In my opinion/experience, it's for a few reasons. People are marketed these centralized platforms, typically they're very/fairly simple to use, and those platforms already have an established userbase. Combined with the other factors, the userbase will keep growing, which also incentivizes Even more users to adopt the platform.

For most people, there's no incentive to use some small random forum. And these small random forums aren't typically run for profit, meaning people aren't paying for ads for their niche forum or hobby website because it's just a hobby, not a business run for profit. Whereas people will see countless ads for Instagram or TikTok. Typically, people who don't block ads, and use these sorts of media didn't care enough to bother looking for alternative platforms, they couldn't even be bothered to set up an adblocker.

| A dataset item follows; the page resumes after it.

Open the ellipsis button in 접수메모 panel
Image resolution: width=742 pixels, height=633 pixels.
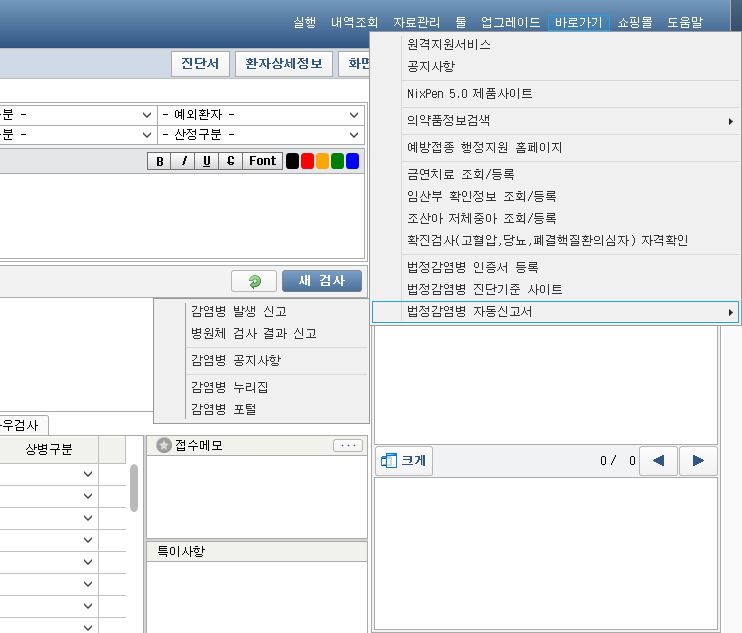coord(347,446)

[–] [email protected] 49 points 8 months ago (2 children)

I still remember clicking a bunch of irrelevant ads for knives and other weird shit on a forum I visited regularly because the owner said they get slightly more money when ads get clicked on site.

I'm doing my part!

[–] [email protected] 19 points 8 months ago* (last edited 8 months ago)

Ads don’t even bother me inherently. It’s part the maximum obnoxiousness of them these days, of course. But most of all, if I do manage to see an ad (like in a mobile app), I get irrationally annoyed at the fact that it is supposed to be tailored to me and yet here I am looking at a 20 second unskippable ad for something I would never in a million years care for.

[–] [email protected] 29 points 8 months ago

And in the days before tracking cookies, doing that didn't ruin all the ads you'll ever see again

[–] [email protected] 7 points 8 months ago

Who else is going to short?

[–] [email protected] 11 points 8 months ago* (last edited 8 months ago)

Most tech companies aren't profitable when they go public, that's been true as long as the tech industry existed.